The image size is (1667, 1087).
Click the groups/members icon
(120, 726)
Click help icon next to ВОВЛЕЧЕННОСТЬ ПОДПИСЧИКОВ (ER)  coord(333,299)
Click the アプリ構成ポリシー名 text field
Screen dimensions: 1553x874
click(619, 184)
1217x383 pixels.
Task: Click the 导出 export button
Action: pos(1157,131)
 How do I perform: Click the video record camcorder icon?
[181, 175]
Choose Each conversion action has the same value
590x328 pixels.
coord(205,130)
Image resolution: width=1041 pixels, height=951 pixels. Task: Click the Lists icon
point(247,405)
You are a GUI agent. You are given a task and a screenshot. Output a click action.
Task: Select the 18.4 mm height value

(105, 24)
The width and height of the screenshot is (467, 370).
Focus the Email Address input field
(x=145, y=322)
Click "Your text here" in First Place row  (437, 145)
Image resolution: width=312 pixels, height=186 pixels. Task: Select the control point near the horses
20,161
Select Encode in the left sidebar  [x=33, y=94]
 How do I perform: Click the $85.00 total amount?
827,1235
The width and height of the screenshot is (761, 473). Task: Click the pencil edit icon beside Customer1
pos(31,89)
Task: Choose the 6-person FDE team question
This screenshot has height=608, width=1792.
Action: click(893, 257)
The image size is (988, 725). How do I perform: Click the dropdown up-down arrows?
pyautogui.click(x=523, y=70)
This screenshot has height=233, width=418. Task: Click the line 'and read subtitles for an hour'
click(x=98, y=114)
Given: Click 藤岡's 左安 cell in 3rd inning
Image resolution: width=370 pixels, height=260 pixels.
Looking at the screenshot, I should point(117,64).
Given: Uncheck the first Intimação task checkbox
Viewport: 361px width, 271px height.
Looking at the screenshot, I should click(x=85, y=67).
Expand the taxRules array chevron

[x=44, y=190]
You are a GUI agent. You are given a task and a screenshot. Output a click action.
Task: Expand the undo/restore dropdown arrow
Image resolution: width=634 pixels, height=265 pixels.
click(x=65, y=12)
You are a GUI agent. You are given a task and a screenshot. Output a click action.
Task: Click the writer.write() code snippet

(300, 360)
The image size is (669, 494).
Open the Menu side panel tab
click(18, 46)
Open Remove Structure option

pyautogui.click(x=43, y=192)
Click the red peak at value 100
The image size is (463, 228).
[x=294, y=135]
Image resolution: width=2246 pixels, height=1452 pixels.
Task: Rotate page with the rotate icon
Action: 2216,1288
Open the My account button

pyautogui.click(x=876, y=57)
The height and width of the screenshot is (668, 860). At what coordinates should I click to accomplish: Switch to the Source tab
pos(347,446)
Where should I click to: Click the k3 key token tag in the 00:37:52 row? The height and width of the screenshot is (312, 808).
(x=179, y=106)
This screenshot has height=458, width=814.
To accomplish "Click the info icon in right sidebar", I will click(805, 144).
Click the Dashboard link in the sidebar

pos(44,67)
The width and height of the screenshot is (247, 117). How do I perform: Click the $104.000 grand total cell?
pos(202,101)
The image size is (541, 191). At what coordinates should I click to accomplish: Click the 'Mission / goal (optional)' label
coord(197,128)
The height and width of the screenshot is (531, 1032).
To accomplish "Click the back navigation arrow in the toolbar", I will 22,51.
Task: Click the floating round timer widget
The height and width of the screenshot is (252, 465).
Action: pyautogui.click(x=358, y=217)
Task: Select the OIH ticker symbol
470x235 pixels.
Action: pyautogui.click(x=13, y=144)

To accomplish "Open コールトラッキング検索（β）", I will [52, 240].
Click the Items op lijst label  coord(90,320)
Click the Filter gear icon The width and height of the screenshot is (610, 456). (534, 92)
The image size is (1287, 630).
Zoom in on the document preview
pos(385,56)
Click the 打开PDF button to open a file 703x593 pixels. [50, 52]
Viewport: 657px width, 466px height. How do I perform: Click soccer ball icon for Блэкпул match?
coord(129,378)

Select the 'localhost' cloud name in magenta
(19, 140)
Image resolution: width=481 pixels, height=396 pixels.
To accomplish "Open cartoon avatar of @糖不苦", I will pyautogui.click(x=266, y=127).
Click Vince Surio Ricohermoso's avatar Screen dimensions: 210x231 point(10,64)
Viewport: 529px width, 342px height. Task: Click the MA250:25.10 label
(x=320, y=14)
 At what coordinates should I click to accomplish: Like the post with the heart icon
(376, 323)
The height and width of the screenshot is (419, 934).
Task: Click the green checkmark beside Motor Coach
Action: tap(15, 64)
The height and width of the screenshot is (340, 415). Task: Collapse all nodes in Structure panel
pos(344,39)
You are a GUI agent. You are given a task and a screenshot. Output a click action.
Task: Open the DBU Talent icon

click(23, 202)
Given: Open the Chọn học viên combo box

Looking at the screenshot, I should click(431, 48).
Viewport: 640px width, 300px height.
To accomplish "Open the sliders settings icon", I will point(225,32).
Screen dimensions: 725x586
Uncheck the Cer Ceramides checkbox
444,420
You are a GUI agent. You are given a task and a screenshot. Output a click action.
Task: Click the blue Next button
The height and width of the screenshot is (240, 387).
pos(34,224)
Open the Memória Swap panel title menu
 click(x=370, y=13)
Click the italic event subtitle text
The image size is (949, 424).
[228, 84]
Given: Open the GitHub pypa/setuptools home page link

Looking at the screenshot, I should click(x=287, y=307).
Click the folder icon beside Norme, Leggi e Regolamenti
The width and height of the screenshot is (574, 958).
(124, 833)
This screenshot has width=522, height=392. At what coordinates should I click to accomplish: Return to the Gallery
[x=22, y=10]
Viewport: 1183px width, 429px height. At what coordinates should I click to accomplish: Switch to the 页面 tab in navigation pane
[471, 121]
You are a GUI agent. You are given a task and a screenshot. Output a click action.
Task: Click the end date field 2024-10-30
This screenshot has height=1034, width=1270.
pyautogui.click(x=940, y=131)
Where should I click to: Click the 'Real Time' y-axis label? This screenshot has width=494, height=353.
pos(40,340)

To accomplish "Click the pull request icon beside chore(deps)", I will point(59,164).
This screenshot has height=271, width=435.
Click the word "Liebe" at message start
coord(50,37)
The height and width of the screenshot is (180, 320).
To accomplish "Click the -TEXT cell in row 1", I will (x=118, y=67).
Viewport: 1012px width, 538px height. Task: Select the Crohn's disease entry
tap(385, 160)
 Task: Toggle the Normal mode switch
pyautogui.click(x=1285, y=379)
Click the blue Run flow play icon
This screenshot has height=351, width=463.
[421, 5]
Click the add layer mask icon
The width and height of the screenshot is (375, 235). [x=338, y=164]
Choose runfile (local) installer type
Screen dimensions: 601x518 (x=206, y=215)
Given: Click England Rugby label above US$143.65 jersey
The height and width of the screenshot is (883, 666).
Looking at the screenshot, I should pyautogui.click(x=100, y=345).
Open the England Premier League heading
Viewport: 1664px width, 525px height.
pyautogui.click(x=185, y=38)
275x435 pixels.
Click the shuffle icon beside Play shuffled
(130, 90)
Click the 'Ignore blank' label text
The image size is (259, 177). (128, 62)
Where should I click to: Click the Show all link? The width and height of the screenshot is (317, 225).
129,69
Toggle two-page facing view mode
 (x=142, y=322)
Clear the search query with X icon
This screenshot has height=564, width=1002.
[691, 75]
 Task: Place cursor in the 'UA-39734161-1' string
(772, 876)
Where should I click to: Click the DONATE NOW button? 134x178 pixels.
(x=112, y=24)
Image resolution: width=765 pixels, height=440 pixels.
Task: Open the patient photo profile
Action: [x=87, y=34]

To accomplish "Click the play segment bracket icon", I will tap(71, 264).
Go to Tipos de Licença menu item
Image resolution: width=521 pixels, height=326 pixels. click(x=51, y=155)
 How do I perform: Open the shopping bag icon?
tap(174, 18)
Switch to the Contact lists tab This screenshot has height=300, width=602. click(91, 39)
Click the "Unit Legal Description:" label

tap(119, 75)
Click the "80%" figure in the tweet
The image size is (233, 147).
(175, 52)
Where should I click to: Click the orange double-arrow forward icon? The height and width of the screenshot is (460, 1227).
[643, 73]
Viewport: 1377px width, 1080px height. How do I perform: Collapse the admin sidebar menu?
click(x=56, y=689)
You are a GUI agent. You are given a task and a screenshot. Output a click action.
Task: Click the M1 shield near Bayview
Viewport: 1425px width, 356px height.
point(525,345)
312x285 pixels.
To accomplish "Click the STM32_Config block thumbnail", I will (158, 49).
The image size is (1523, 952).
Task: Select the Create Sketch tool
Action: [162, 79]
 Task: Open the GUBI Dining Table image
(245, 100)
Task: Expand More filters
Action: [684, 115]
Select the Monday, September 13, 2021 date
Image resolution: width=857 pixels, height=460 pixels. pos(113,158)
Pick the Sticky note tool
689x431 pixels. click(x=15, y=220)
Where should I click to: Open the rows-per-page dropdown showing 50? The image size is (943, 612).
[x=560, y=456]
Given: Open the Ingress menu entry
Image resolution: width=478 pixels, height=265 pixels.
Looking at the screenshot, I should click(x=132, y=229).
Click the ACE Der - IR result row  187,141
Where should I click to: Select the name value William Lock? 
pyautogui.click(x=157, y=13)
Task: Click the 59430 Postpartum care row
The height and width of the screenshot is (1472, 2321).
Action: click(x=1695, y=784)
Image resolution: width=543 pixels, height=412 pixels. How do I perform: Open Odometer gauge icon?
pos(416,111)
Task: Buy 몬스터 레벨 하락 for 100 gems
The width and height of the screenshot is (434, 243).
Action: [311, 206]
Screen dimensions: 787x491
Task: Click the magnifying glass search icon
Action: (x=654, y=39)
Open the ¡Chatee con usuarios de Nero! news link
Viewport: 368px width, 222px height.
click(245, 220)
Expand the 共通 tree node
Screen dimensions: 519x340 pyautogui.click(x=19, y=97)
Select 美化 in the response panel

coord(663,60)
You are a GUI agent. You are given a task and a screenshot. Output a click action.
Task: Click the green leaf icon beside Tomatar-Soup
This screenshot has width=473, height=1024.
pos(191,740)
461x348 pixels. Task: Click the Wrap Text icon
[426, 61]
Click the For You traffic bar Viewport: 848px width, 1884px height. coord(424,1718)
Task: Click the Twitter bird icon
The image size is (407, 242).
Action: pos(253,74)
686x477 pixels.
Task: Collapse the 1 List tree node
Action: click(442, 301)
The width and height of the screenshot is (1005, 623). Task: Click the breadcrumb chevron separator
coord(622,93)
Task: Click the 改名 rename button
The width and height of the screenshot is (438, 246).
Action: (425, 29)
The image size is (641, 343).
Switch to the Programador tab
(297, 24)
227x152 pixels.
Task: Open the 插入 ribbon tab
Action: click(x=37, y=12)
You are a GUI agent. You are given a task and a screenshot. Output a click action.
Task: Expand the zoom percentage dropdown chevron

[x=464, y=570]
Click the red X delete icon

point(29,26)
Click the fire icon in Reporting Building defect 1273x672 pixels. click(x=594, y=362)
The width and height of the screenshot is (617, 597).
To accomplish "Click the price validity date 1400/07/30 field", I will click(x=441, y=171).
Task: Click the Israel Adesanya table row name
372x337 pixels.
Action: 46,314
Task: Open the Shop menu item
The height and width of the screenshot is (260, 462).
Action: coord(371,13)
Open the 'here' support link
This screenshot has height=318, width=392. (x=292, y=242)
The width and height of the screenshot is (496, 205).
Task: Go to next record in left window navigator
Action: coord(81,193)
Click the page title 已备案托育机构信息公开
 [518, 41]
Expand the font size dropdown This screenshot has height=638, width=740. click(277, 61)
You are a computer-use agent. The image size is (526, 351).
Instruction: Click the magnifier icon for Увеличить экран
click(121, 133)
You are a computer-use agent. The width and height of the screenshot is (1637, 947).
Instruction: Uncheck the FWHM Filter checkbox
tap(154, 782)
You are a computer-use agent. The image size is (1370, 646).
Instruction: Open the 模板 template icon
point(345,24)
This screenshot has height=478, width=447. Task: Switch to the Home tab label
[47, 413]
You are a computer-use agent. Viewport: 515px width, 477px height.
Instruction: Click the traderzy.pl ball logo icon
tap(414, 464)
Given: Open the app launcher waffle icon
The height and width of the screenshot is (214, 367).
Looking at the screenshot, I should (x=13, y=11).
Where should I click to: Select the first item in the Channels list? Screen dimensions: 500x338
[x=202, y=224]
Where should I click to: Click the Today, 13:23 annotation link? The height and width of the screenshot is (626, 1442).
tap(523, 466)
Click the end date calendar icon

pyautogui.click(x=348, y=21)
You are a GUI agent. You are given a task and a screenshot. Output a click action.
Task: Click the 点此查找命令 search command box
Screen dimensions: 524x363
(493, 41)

EXERCISE AIM:
Within the material above, copy exactly the lines from the line that holds "This screenshot has height=233, width=418." up to and including the line that holds "The image size is (669, 494).".

EXERCISE RESULT:
This screenshot has height=233, width=418. Task: Click the line 'and read subtitles for an hour'
click(x=98, y=114)
Given: Click 藤岡's 左安 cell in 3rd inning
Image resolution: width=370 pixels, height=260 pixels.
Looking at the screenshot, I should point(117,64).
Given: Uncheck the first Intimação task checkbox
Viewport: 361px width, 271px height.
Looking at the screenshot, I should click(x=85, y=67).
Expand the taxRules array chevron

[x=44, y=190]
You are a GUI agent. You are given a task and a screenshot. Output a click action.
Task: Expand the undo/restore dropdown arrow
Image resolution: width=634 pixels, height=265 pixels.
click(x=65, y=12)
You are a GUI agent. You are given a task and a screenshot. Output a click action.
Task: Click the writer.write() code snippet

(300, 360)
The image size is (669, 494).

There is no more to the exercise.